L’enjeu est ici de dialectiser opacité et visibilité dans une approche du corps modelé et ouvert à l’inconnaissable.
© Florence Chevallier
Dans notre ère glaciaire – puritaine, répressive et bête -, la diffusion d’un tel travail est une bénédiction.
« Notre idée était de montrer, confie Florence Chevallier à Gilbert Moreau, le grand refoulé de la photographie de cette époque. Ainsi, dans une série intitulée Corps à corps, nous avons décidé de travailler la relation sexualité-noirceur-limites et cherché à rendre visible notre expérience intime, profonde, tragique, vécue au plus proche des émotions et des pensées dans l’imaginaire de l’amour et de la mort. »

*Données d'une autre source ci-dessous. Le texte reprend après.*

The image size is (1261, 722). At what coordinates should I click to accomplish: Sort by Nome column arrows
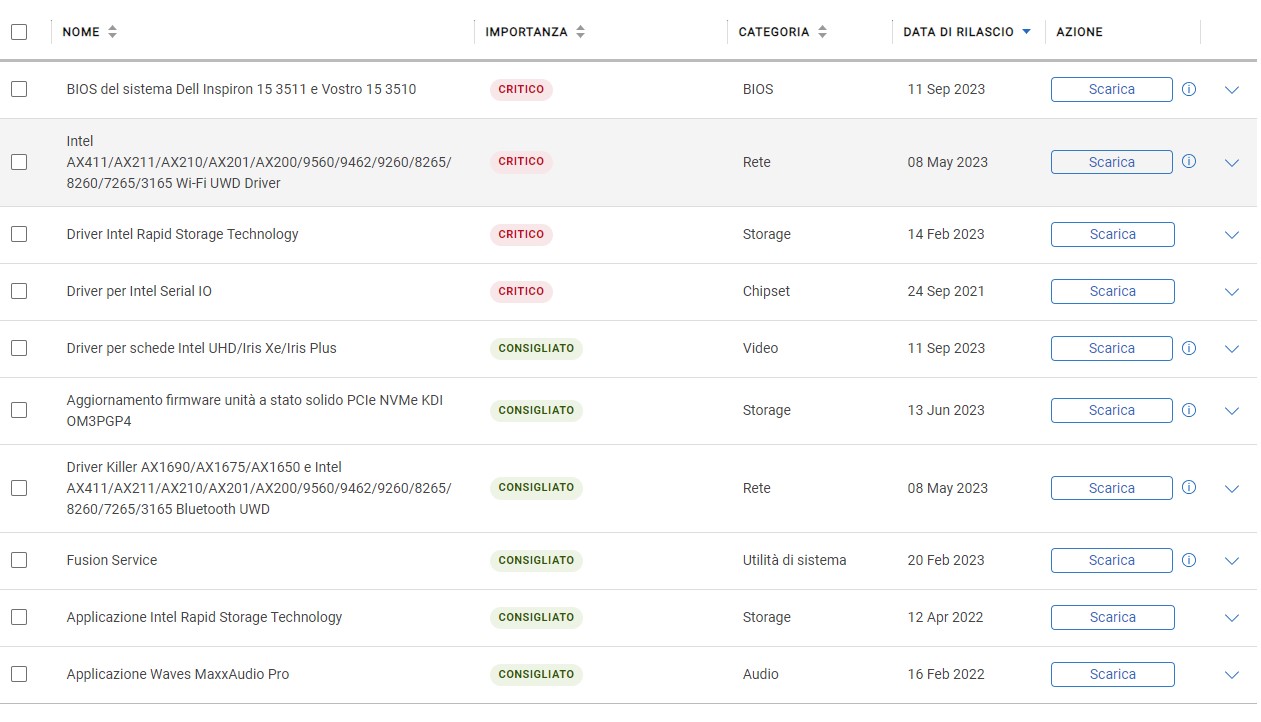[112, 32]
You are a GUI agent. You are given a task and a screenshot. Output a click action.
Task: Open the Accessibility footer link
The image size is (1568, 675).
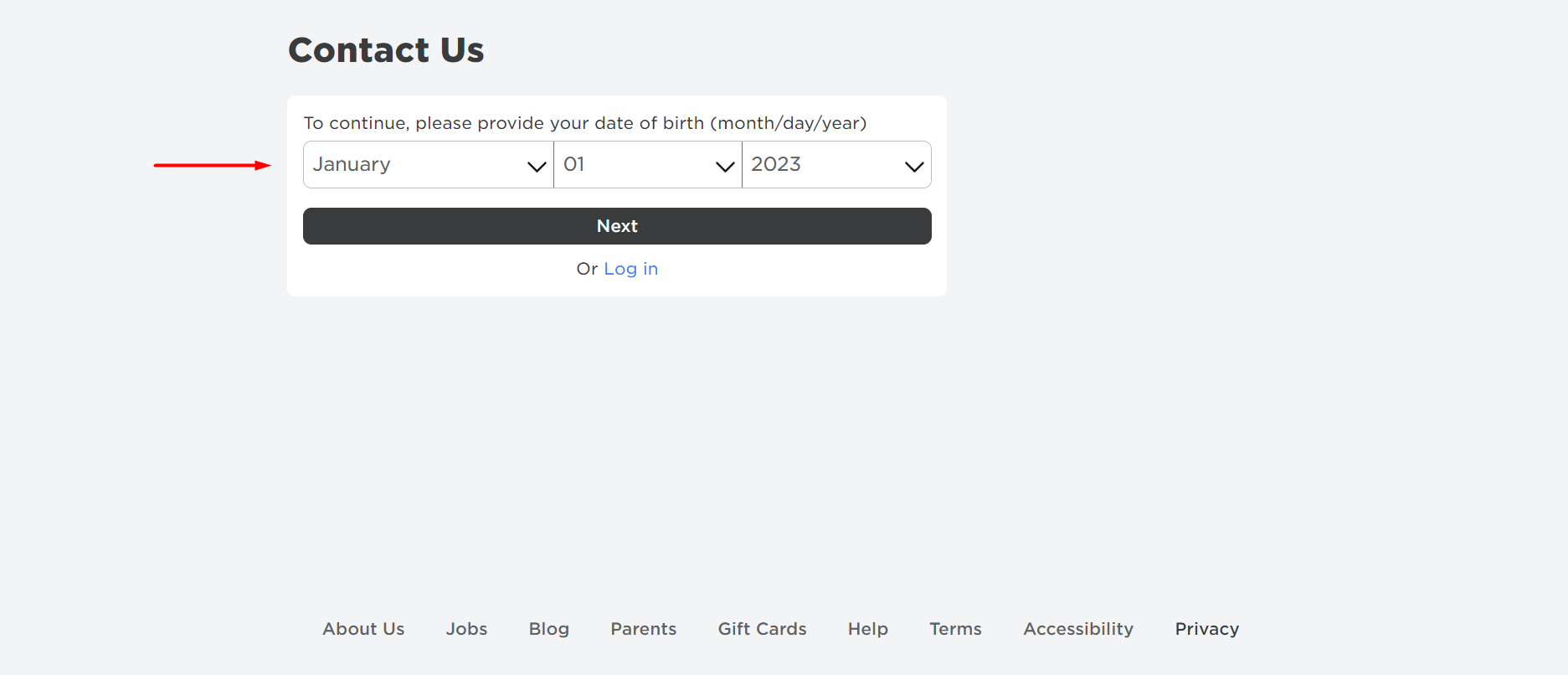point(1078,629)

Après une telle entrée en matière, l’appétit levé, place aux textes composant ce numéro construit autour de la figure de l’écrivain suisse Catherine Safonoff, auteure d’œuvres publiées essentiellement aux éditions Zoé, Retour, retour (1984, prix Schiller), Comme avant Galilée (1993), Au nord du Capitaine (2002), La Tête de ma femme et autres histoires (2003), Autour de ma mère (2007), Le Mineur et le Canari (2012), La distance de fuite (2016).
© Florence Chevallier
Daniel Maggetti, professeur de littérature romande à l’université de Lausanne la présente ainsi : « Catherine Safonoff écrit parce qu’elle a le sentiment d’être en situation de perte : perte de la jeunesse, perte de l’amour, perte des parents, la liste pourrait comprendre d’autres formes de dépouillement encore, dont la plus dramatique et la plus effrayante est peut-être la perte de soi. »
Entre autobiographie et autofiction, la première personne invente l’expérience d’une femme attentive à l’ordinaire, aux moments d’inachèvements ou d’incompréhensions, notamment dans la vie amoureuse, écrivant comme on se drogue, en ayant fait de l’île d’Egine l’un des foyers principaux de son désir de création par les mots.
« L’écriture me guide, explique-t-elle à Gilbert Moreau. C’est la dernière phrase qui me dicte la suivante – ou me contraint de remonter dans le texte, pour repérer où j’ai pris une fausse piste. Le plan se fait comme je progresse. Le livre connaît le mot de la fin. »
© Florence Chevallier
Dans un récit inédit reproduit ici, Catherine Safonoff écrit superbement, à propos d’un homme nommé Georges, amant de sa narratrice : « A la fin du séjour, invitation dans une grande villa dans les hauts d’Athènes. Terrasse, amphores, cariatides, bougainvillées. Lustres, serviteurs, parfums, grandes blondes. Je suis très vite soûle et je m’en vais. Je traîne dans les rues m’écroule au pied d’un petit arbre, pleure. Je retrouve l’hôtel au matin. Georges dort, nu sur le lit. Chambre noyée de lumière, grand homme nu sur le lit, femme assise par terre dans un coin. Demain nous allons à Patmos, c’était prévu, il y aurait une excursion touristique. »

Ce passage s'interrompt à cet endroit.